-------- RECORDS FOR PROCESSING --------

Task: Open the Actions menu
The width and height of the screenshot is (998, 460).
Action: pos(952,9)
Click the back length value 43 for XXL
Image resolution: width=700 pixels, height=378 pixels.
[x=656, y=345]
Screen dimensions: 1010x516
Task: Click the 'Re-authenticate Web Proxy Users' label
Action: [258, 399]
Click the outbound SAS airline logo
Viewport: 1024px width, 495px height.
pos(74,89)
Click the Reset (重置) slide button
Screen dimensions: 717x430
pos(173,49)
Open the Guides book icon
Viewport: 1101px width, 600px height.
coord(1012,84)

--------
-------- RECORDS FOR PROCESSING --------

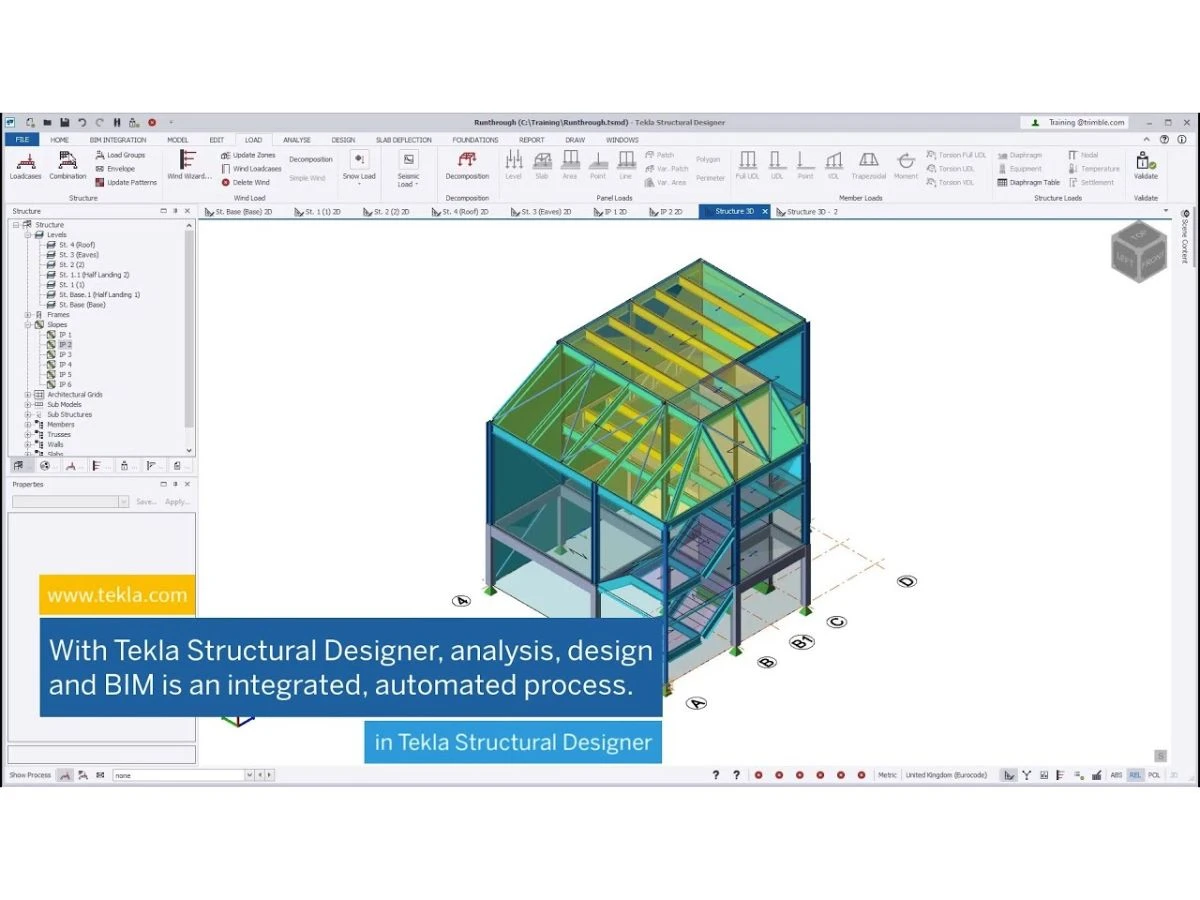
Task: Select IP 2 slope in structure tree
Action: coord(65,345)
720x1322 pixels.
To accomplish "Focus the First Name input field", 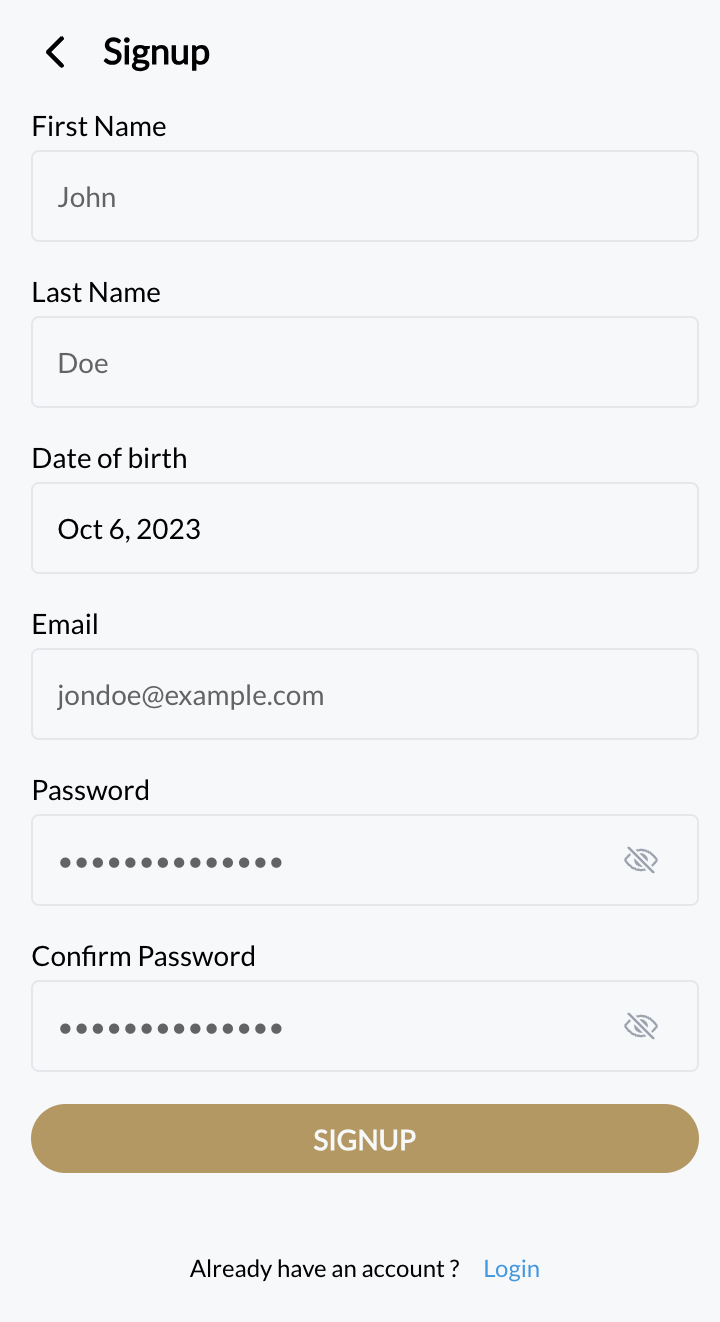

--------

## TASK TO COMPLETE
Among the entries above, locate the line with "720x1322 pixels." and the line with "the First Name". Give those two lines and all lines between them again, exactly, leaving out the pictures.

## WRITTEN REPLY
720x1322 pixels.
To accomplish "Focus the First Name input field", 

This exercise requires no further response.